Eero Hyvönen introduces masses of data to humanists – and everyone else

Data from the ‘sampos’ developed by Hyvönen and his colleagues are open to everyone, and they facilitate the work of historians, for example
Kuvakaappaus Biografiasammosta
In BiographySampo, one can search and compare individuals but also groups of people. In the screenshot, the user has selected generals and admirals (on left) and priests (on right) during the Grand Duchy of Finland that existed between 1809 and 1917.

Looking for the latest book tips or information on a relative who fell in the Winter War? Out to find the life’s story of a famous Finn? Or are you perhaps a historian interested in the mobility of medieval texts globally?

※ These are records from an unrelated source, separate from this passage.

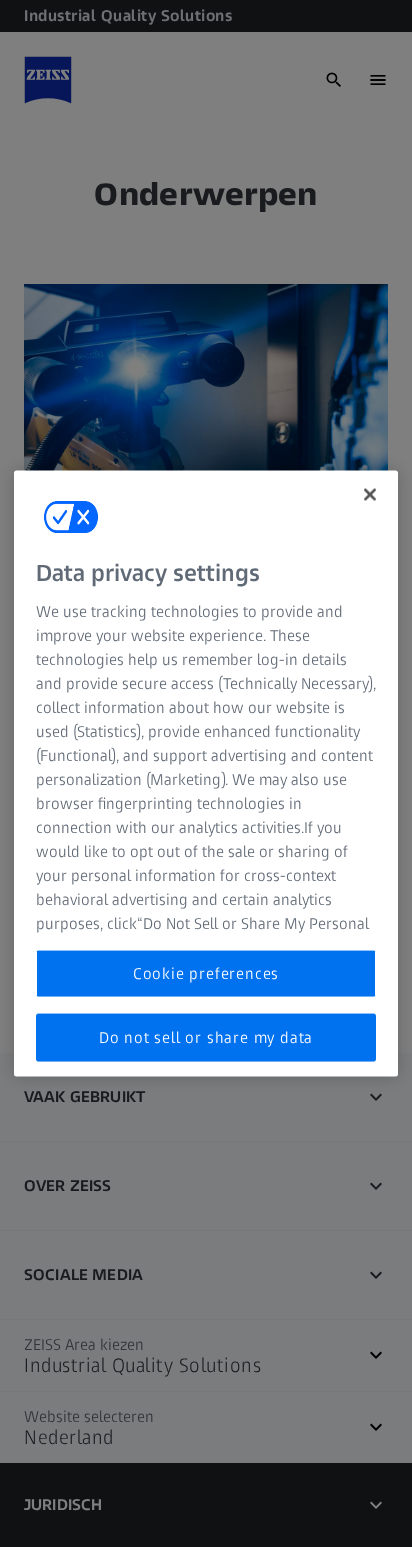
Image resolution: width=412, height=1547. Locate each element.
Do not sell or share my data (206, 1037)
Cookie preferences (206, 972)
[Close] (370, 494)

Eero Hyvönen, Professor at Aalto University and Director of Helsinki Centre for Digital Humanities (HELDIG), and his Semantic Computing Research Group (SeCo) has made it significantly easier to search for such information. Hyvönen is known as the person behind the sampos.

Using the sampos, anyone can search information on a range of subjects – ranging from Finnish fiction, soldiers who fell during World War II and the life and close circle of famous Finns.

Sampos combine data picked from different databases. They can also be used to visualise and analyse the data. 'At some point, we realised that the sampo makes for a rather good brand. I believe we have twelve different sampos at the moment, with more on the way,' Hyvönen states.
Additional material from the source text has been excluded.